(Dataset records)
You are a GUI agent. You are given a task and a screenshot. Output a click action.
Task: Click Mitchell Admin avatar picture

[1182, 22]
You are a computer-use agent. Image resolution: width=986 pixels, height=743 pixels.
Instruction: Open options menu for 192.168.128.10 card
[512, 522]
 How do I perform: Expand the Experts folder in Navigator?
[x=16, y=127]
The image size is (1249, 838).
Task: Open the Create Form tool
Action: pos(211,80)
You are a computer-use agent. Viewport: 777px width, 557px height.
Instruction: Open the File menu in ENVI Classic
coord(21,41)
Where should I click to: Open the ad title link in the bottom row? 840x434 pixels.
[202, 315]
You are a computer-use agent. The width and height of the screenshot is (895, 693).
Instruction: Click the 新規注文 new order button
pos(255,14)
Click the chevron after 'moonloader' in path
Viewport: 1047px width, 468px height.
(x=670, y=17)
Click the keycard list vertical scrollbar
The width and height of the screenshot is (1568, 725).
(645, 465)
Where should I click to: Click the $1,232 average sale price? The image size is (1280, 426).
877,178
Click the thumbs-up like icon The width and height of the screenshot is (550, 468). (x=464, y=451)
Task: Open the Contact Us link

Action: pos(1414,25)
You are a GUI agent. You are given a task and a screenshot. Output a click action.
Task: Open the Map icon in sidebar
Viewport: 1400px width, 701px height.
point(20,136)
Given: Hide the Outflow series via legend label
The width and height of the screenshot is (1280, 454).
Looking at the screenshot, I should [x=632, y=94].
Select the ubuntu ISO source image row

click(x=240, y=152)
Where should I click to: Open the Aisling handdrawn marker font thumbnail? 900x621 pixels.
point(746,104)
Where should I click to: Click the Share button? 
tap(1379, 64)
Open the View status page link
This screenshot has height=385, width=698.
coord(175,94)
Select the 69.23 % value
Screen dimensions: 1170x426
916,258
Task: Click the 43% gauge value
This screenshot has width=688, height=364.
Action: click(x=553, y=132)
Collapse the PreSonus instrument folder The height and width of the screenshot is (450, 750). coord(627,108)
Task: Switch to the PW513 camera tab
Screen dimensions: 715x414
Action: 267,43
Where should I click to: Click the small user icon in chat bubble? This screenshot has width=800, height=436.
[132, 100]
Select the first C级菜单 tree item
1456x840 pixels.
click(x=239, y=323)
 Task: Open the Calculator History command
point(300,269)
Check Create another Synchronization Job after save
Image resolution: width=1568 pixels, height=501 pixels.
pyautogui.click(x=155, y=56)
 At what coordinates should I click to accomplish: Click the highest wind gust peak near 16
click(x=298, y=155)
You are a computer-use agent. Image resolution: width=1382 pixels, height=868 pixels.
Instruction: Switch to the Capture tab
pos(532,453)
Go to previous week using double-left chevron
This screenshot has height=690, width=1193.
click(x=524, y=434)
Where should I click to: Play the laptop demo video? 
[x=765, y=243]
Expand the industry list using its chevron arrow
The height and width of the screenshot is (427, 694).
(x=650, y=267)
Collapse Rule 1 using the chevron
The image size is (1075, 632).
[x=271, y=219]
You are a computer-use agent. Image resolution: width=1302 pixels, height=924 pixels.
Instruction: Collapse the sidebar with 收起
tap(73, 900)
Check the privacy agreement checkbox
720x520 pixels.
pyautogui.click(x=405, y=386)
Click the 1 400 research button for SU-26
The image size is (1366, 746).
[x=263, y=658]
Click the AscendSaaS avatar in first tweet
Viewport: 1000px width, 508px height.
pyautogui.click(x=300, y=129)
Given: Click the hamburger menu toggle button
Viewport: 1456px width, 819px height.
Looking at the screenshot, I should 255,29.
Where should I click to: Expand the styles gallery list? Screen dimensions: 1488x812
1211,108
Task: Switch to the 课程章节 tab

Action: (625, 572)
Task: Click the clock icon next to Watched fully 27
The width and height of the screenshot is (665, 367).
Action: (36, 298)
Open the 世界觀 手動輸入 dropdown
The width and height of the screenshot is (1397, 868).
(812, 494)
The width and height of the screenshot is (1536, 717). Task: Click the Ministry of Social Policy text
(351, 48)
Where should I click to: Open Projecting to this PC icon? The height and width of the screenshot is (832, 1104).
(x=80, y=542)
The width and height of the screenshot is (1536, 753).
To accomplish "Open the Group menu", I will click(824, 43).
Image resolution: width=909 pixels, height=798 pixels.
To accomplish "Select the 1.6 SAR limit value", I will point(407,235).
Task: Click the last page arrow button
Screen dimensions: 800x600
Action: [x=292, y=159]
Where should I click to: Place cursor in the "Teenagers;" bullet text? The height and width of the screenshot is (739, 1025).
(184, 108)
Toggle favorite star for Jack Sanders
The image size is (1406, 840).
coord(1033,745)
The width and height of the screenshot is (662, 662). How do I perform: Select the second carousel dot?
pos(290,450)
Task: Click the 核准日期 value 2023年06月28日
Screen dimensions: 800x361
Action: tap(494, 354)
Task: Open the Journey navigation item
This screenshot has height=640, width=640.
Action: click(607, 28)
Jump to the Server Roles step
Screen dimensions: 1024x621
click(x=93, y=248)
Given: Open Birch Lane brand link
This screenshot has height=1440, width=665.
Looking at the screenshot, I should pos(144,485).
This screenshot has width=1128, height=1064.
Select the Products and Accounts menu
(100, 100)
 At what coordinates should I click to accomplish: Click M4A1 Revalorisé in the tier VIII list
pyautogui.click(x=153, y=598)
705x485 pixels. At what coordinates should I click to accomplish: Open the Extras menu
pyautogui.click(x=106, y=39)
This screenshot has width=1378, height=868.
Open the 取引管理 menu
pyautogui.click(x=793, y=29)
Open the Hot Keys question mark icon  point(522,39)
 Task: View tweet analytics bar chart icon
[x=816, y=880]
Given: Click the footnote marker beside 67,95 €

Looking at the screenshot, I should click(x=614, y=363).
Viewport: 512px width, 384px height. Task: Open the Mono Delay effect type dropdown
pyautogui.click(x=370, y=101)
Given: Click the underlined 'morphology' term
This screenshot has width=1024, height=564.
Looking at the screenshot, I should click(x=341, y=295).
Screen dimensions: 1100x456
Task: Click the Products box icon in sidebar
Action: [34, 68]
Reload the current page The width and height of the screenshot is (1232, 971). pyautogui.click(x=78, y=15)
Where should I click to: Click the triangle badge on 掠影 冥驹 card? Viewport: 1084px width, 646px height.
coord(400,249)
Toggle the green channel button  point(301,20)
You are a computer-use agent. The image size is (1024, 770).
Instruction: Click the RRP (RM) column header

AIM OF THE TASK → The entries above must each be repeated exactly.

SOLUTION →
You are a GUI agent. You are given a task and a screenshot. Output a click action.
Task: Click Mitchell Admin avatar picture

[1182, 22]
You are a computer-use agent. Image resolution: width=986 pixels, height=743 pixels.
Instruction: Open options menu for 192.168.128.10 card
[512, 522]
 How do I perform: Expand the Experts folder in Navigator?
[x=16, y=127]
The image size is (1249, 838).
Task: Open the Create Form tool
Action: pos(211,80)
You are a computer-use agent. Viewport: 777px width, 557px height.
Instruction: Open the File menu in ENVI Classic
coord(21,41)
Where should I click to: Open the ad title link in the bottom row? 840x434 pixels.
[202, 315]
You are a computer-use agent. The width and height of the screenshot is (895, 693).
Instruction: Click the 新規注文 new order button
pos(255,14)
Click the chevron after 'moonloader' in path
Viewport: 1047px width, 468px height.
(x=670, y=17)
Click the keycard list vertical scrollbar
The width and height of the screenshot is (1568, 725).
(645, 465)
Where should I click to: Click the $1,232 average sale price? The image size is (1280, 426).
877,178
Click the thumbs-up like icon The width and height of the screenshot is (550, 468). (x=464, y=451)
Task: Open the Contact Us link

Action: pos(1414,25)
You are a GUI agent. You are given a task and a screenshot. Output a click action.
Task: Open the Map icon in sidebar
Viewport: 1400px width, 701px height.
point(20,136)
Given: Hide the Outflow series via legend label
The width and height of the screenshot is (1280, 454).
Looking at the screenshot, I should [x=632, y=94].
Select the ubuntu ISO source image row

click(x=240, y=152)
Where should I click to: Open the Aisling handdrawn marker font thumbnail? 900x621 pixels.
point(746,104)
Where should I click to: Click the Share button? 
tap(1379, 64)
Open the View status page link
This screenshot has height=385, width=698.
coord(175,94)
Select the 69.23 % value
Screen dimensions: 1170x426
916,258
Task: Click the 43% gauge value
This screenshot has width=688, height=364.
Action: click(x=553, y=132)
Collapse the PreSonus instrument folder The height and width of the screenshot is (450, 750). coord(627,108)
Task: Switch to the PW513 camera tab
Screen dimensions: 715x414
Action: 267,43
Where should I click to: Click the small user icon in chat bubble? This screenshot has width=800, height=436.
[132, 100]
Select the first C级菜单 tree item
1456x840 pixels.
click(x=239, y=323)
 Task: Open the Calculator History command
point(300,269)
Check Create another Synchronization Job after save
Image resolution: width=1568 pixels, height=501 pixels.
pyautogui.click(x=155, y=56)
 At what coordinates should I click to accomplish: Click the highest wind gust peak near 16
click(x=298, y=155)
You are a computer-use agent. Image resolution: width=1382 pixels, height=868 pixels.
Instruction: Switch to the Capture tab
pos(532,453)
Go to previous week using double-left chevron
This screenshot has height=690, width=1193.
click(x=524, y=434)
Where should I click to: Play the laptop demo video? 
[x=765, y=243]
Expand the industry list using its chevron arrow
The height and width of the screenshot is (427, 694).
(x=650, y=267)
Collapse Rule 1 using the chevron
The image size is (1075, 632).
[x=271, y=219]
You are a computer-use agent. Image resolution: width=1302 pixels, height=924 pixels.
Instruction: Collapse the sidebar with 收起
tap(73, 900)
Check the privacy agreement checkbox
720x520 pixels.
pyautogui.click(x=405, y=386)
Click the 1 400 research button for SU-26
The image size is (1366, 746).
[x=263, y=658]
Click the AscendSaaS avatar in first tweet
Viewport: 1000px width, 508px height.
pyautogui.click(x=300, y=129)
Given: Click the hamburger menu toggle button
Viewport: 1456px width, 819px height.
Looking at the screenshot, I should 255,29.
Where should I click to: Expand the styles gallery list? Screen dimensions: 1488x812
1211,108
Task: Switch to the 课程章节 tab

Action: (625, 572)
Task: Click the clock icon next to Watched fully 27
The width and height of the screenshot is (665, 367).
Action: (36, 298)
Open the 世界觀 手動輸入 dropdown
The width and height of the screenshot is (1397, 868).
(812, 494)
The width and height of the screenshot is (1536, 717). Task: Click the Ministry of Social Policy text
(351, 48)
Where should I click to: Open Projecting to this PC icon? The height and width of the screenshot is (832, 1104).
(x=80, y=542)
The width and height of the screenshot is (1536, 753).
To accomplish "Open the Group menu", I will click(824, 43).
Image resolution: width=909 pixels, height=798 pixels.
To accomplish "Select the 1.6 SAR limit value", I will point(407,235).
Task: Click the last page arrow button
Screen dimensions: 800x600
Action: [x=292, y=159]
Where should I click to: Place cursor in the "Teenagers;" bullet text? The height and width of the screenshot is (739, 1025).
(184, 108)
Toggle favorite star for Jack Sanders
The image size is (1406, 840).
coord(1033,745)
The width and height of the screenshot is (662, 662). How do I perform: Select the second carousel dot?
pos(290,450)
Task: Click the 核准日期 value 2023年06月28日
Screen dimensions: 800x361
Action: tap(494, 354)
Task: Open the Journey navigation item
This screenshot has height=640, width=640.
Action: click(607, 28)
Jump to the Server Roles step
Screen dimensions: 1024x621
click(x=93, y=248)
Given: Open Birch Lane brand link
This screenshot has height=1440, width=665.
Looking at the screenshot, I should pos(144,485).
This screenshot has width=1128, height=1064.
Select the Products and Accounts menu
(100, 100)
 At what coordinates should I click to accomplish: Click M4A1 Revalorisé in the tier VIII list
pyautogui.click(x=153, y=598)
705x485 pixels. At what coordinates should I click to accomplish: Open the Extras menu
pyautogui.click(x=106, y=39)
This screenshot has width=1378, height=868.
Open the 取引管理 menu
pyautogui.click(x=793, y=29)
Open the Hot Keys question mark icon  point(522,39)
 Task: View tweet analytics bar chart icon
[x=816, y=880]
Given: Click the footnote marker beside 67,95 €

Looking at the screenshot, I should click(x=614, y=363).
Viewport: 512px width, 384px height. Task: Open the Mono Delay effect type dropdown
pyautogui.click(x=370, y=101)
Given: Click the underlined 'morphology' term
This screenshot has width=1024, height=564.
Looking at the screenshot, I should click(x=341, y=295).
Screen dimensions: 1100x456
Task: Click the Products box icon in sidebar
Action: [34, 68]
Reload the current page The width and height of the screenshot is (1232, 971). pyautogui.click(x=78, y=15)
Where should I click to: Click the triangle badge on 掠影 冥驹 card? Viewport: 1084px width, 646px height.
coord(400,249)
Toggle the green channel button  point(301,20)
You are a computer-use agent. The image size is (1024, 770).
Instruction: Click the RRP (RM) column header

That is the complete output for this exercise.